Lula fez reforma da Previdência em 2003, Dilma fez o fundo Funpresp [fundo de pensão bancado com dinheiro dos próprios servidores públicos que quiserem ganhar aposentadoria acima do limite do INSS], depois tentou outra. Qual reforma da Previdência o PT defende?
Em primeiro lugar, temos que considerar o lado da receita. No Brasil, quando um empresário recebe lucro das empresas, ele não paga Imposto de Renda. São R$ 60 bilhões a R$ 80 bilhões por ano. Você não tem cobrança de imposto sobre herança, grandes heranças, tem muitas desonerações [de tributos].
Precisamos primeiro cuidar da arrecadação. Precisamos primeiro garantir uma espécie de reforma tributária. A gente quer começar aumentando a receita, combater o desemprego, retirar privilégios, nessa ordem, antes de começar a mexer nos que mais sofrem, nos mais pobres. Essa reforma que eles estão falando, de reduzir R$ 1 trilhão de despesas, 80% é dos mais pobres. Antes de mexer nos mais pobres, quero mexer nos mais ricos.
O governo diz que precisa da reforma da Previdência, mas ela não anda. O que está acontecendo?
O Paulo Guedes quer que seja feita a reforma. Interessa para ele porque ele é banqueiro. Ele quer, ele é da especulação financeira. O Bolsonaro tem uma ideia. Ele falou nos EUA: "Vou destruir o que existe". Ele quer destruir as instituições para implantar um novo tipo de regime. A prioridade dele não é exatamente a reforma da Previdência. É uma espécie de revolução ao contrário, uma revolução da direita. É nisso que ele está focado. Ele enfrenta o Rodrigo Maia, os deputados, os senadores, o STF [Supremo Tribunal Federal]. Ele quer romper com a Constituição de 1988 e implantar um novo regime, evidentemente autoritário e excludente.
Ele [Bolsonaro] diz que quer fazer a reforma porque quer ficar bem com esse capital financeiro, o chamado "mercado". Para não se desgastar com o mercado, ele embarcou nessa história de Previdência, mas, para ele, o fundamental não é isso.
Eduardo Cunha brigou com Dilma no mesmo nível que Rodrigo Maia e Bolsonaro?
Ele quer o tempo todo guerrear com o Congresso. O povo está vendo que o governo dele não faz porcaria nenhuma. Então, para manter a moral da tropa, ele está enfrentando o Congresso, para criar uma situação de permanente confronto.

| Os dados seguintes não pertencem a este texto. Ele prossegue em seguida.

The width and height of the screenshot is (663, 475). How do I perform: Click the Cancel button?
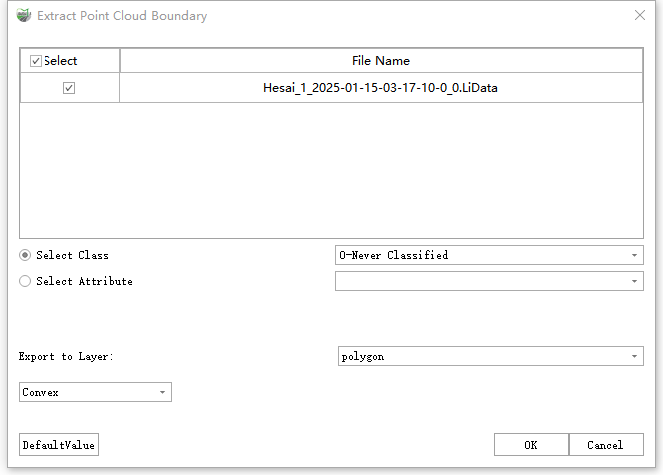[605, 444]
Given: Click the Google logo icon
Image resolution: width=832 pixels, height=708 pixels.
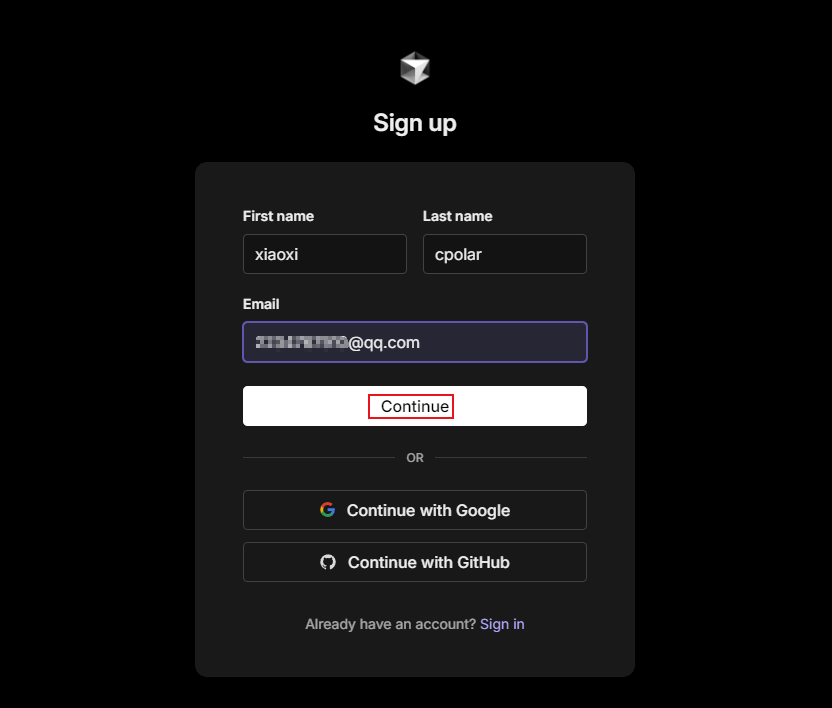Looking at the screenshot, I should pos(328,510).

O senhor se recorda de Cunha brigando com Dilma nesses termos?
Não. Nunca aconteceu isso.
Por que acontece agora?
Porque o objetivo dele é destruir a velha política. Tem que enfrentar o Rodrigo Maia e todo mundo para criar uma animosidade do povo contra o Congresso e o STF para tentar se fortalecer.
Ele vai conseguir?
Acredito que não. Ele teria que gerar emprego para o povo ficar satisfeito, melhorar os salários. Isso não vai acontecer [pausa] Tá ok?
A postura do PT na eleição foi correta? Deveria ter se aliado a Ciro Gomes (PDT)?
O Ciro não quis se aliar com a gente. Ele procurou o DEM, o PSB... A gente tinha uma candidatura forte. [O ex-prefeito de São Paulo] Fernando Haddad (PT)] teve 45% no segundo turno e 30% e tantos no primeiro. Faz quatro eleições que o Ciro disputa que ele tem 12%.